That’s the way it’s been in the last 25 years. We accept the terminology. We even accept the concept that vitamins, minerals, herbs and nutrition are okay as long as they don’t get mistaken for the real stuff. Now, however, the war between medical orthodoxy and the new wave of medicine is heating up.

One example of this is the conference "Critically Evaluating Alternate Medicine: Assessing the Efficacy and Safety of Unconventional Medicine," which is making the rounds of big cities in the US. It may soon appear in a prestigious hotel near you. It hit Vancouver in November 1999

The conference is not for the masses. It’s for doctors and is sponsored in cities all over the continent by the Institute for International Research. The people behind the Institute have a mission. The speakers are all known for allegiance to the status quo of orthodoxy in medicine with no love lost for upstarts. At the Vancouver Conference we had the entrenched old boys from BC universities, public health, pharmacists, et al headed by the heavy weight: Dr Wallace Sampson, Professor of Clinical Medicine at Stanford University and editor of the Scientific Review of Alternative Medicine. Dr Sampson unequivocally describes non-drug doctors as charlatans and quacks: anyone who seeks advice from them is, at the least, grossly misled and probably psychologically unbalanced!
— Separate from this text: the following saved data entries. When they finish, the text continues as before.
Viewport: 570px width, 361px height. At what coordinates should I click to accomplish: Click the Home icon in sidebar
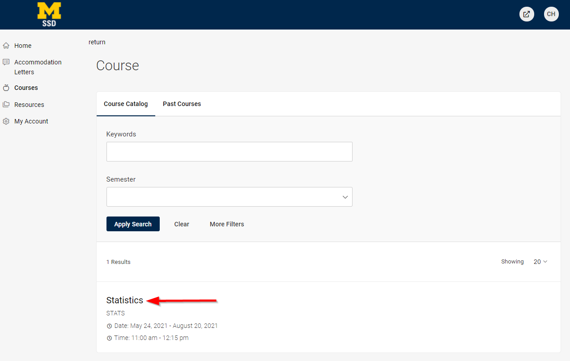pos(6,45)
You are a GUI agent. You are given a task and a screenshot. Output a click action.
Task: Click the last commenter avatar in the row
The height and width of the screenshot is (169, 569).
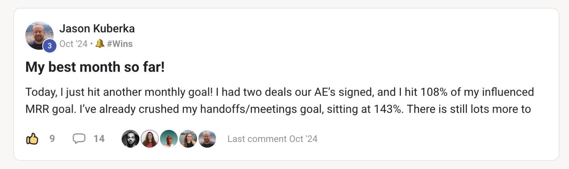click(207, 139)

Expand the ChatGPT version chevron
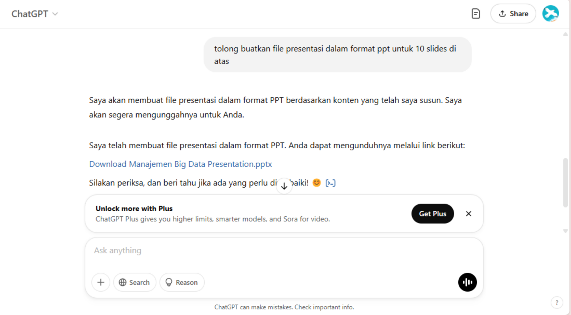pos(55,14)
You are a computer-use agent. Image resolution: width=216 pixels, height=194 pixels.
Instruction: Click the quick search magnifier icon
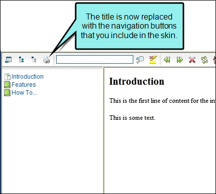(x=140, y=60)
The Institute for International Research is a marketing firm. In this case its client is the medical industry. The conference is for the education of naive practitioners who might be lured into the "alternative" web because of patient pressure.

As if to "complement" the conference, Time magazine came out with its Beyond 2000, a special Canadian edition, in November. Questions for the New Century, said the cover copy,Your Health, Our Planet.
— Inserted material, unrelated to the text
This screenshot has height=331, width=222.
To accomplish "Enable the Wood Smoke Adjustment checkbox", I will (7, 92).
The article that caught my attention was entitled, What Will Happen to Alternative Medicine?

"Most [alternative] will go the way of snake oil and orgone booths," wrote Leon Jaroff. "Alternative medicine is merely a politically correct term for what used to be called quackery. Any alternative therapy that can be proved valid will swiftly be incorporated into mainstream medicine. Any ‘medicine’ that is based on myth, irrationality and deception will eventually be rejected."
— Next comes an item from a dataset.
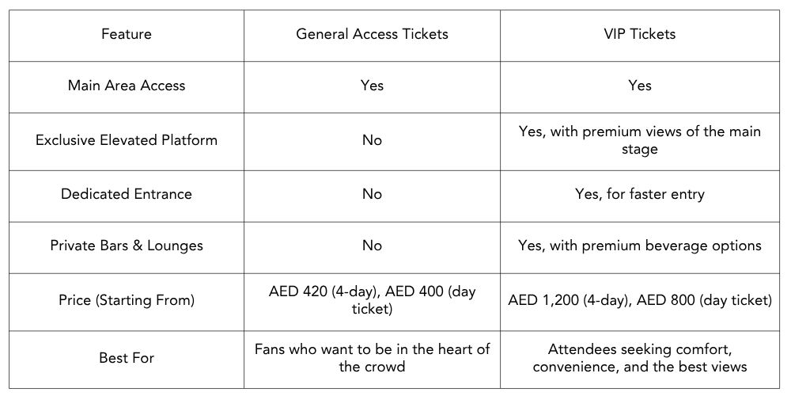Click VIP 'Yes' for Main Area Access
The image size is (791, 396).
click(x=639, y=86)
Jaroff writes a regular column in Discover magazine that "skewers bogus science." He’s set himself up as an expert of what’s real and what’s not. He adds that "purveyors of this voodoo medicine point with pride to the fact that most US medical schools, influenced by research grants and public opinion, have launched courses in alternative medicine. But the result will not be what they expect. Legitimate medical schools--and most of them are--will dispassionately dissect the alternatives and evaluate their effectiveness. In so doing they will breed new generations of doctors who will urge patients to be skeptical about false claims and bogus science."

The motive of Time Warner and its pharmaceutical friends is curiously hand-in-glove with the Institute for International Research.

What Dr Sampson and his cohorts are really saying is that those "alternative" guys are obviously in the way and that medical doctors shouldn’t work with them. Their motto could be "Run over them. It’s war. Stake out your medical territory, put up the skull and crossbones--and take the next hill."

The only trouble is, generals can’t win the war without dedicated followers, and the rank and file of patient-consumers is deserting the old guard, right and left.

Time magazine has a lot more financial clout behind it than alive, but alive readers are true believers. That’s what it takes to win a war and to make a medical turn around in the 21st century. Natural medicine happens to have what it takes to succeed--results!

Incidentally, it’s no longer the alternative. Natural medicine is primary health care for a bunch of us!

The fight is on and the battle lines are drawn. What’s obvious is that orthodoxy is on the defensive, regarding the anti-alternative conference and the not-so-subtle attacks by Time Warner. alive is poised for the challenge. To take us into the new millennium I welcome a new colleague and editor, Gwynn Alcorn. She will occupy this space each month and I will take my column to another section: The Politics of Health. See you there!